◆ Исходный отрывок ◆

Запев свой он ведет в полном соответствии с эпическим каноном: “И вот я буду говорить, как говорил господь на горе Синайской из горящего куста. Кладите себе в уши мои слова. Всё, что я видел, я видел своими глазами, сидя здесь, на стене второго кладбища, рядом с шепелявым Мойсейкой и Шимшоном из погребальной конторы…” Но Арье-Лейб все-таки аэд “новой формации”, учитывающий современные веяния: в отличие от Гомеров и Боянов, он не повторяет “преданья старины глубокой”, он творит эти предания тут же, по горячим следам событий, рассказывает о том, что видел собственными глазами, сидя на своем постоянном наблюдательном пункте — на кладбищенской стене. Аэд-хроникер, репортер с кладбищенской стены.
В “Одесских рассказах функция сказителя не всегда принадлежит именно Арье-Лейбу, но даже в устах безличного повествователя слово всегда комически стилизовано под Тору. Это какое-то “неопределенно-личное”, сказовое слово, которое легко вступает в контакт с живописным одесским языком персонажей. А там уж кальки с идиш, украинизмы и элементарное пренебрежение русской граматикой образуют такие словесные кораллы, которые поражают своей гротесковой пышностью и какой-то грациозной нелепостью. Ну, кто только не цитирует вот эти пассажи: “Об чем думает такой папаша? Об выпить хорошую рюмку водки, об дать кому-нибудь по морде, об своих конях и ни об чем больше…”; “Папаша, …пусть вас не волнует этих глупостей”; “Слушайте, Король, я имею вам сказать пару слов”…
Представленный в такой речевой оболочке, мир Молдаванки в некотором роде дистанцируется от прозаической повседневности, он приобретает черты своеобразного эпического предания, где высокая патетика причудливо переплетается со снижающей карнавальностью3 . А в эпосе следует ожидать явления легендарных героев и повествования об их великих свершениях. Ожидания сбываются…
В этом экзотическом мире, среди мешанины скупщиков краденого, контрабандистов, содержателей притонов, мелких маклеров, кладбищенских нищих возвышаются носители высоких идеалов Молдаванки, ее гордость и слава, ее рыцари. Кто же они? Налетчики во главе со своим Робин Гудом, своим королем Беней Криком.

◆ Задания ◆
1. Кто, согласно отрывку об «Одесских рассказах», стоит во главе налётчиков как их король?
2. Продолжите отрывок об «Одесских рассказах», начав сразу после его последнего предложения.

◆ Записи для указания слов и элементов ◆
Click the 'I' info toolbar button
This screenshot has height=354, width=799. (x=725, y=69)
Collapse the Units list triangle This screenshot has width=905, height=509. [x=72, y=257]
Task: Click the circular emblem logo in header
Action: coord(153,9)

◆ Ответы ◆
1. Беня Крик.

2.
Почему появились эти самые “рыцари” в Молдаванке, почему “молдаванский менталитет” превратил этих налетчиков в рыцарей? А потому что тем, кто оскорблен любой формой унижения — в данном случае планетарным изгоям, которыми являются евреи, порабощенным вековым страхом перед всякой швалью, обладающей самой мизерной властью, опутанным, как колючей проволокой, изощренной системой государственных, конфессиональных, социальных запретов и табу, ох как хочется видеть им в своей среде “рыцарей без страха и упрека”! Справедливых судей и храбрых защитников, у которых слово сразу подкрепляется делом.
Мир Молдаванки, созданный на страницах “Одесских рассказов”, конечно же, в целом романтический мир, и система принципов претворения, обобщения и оценки, которой здесь руководствуется автор, более чем очевидно связана с романтическим методом. Но это не похоже на неоромантизм рубежа ХIХ — ХХ веков, впитавший в себя книжный опыт классического романтизма и слегка иронизирующий над своими престарелыми родителями. (Хотя в “Одесских рассказах” ирония над классическим романтизмом, конечно же, есть.) Это какой-то двусмысленный романтизм, к нему, скорее всего, подошло бы определение “амбивалентный”.
Начнем с изображения Бени Крика и его верных помощников — этих легендарных рыцарей Молдаванки.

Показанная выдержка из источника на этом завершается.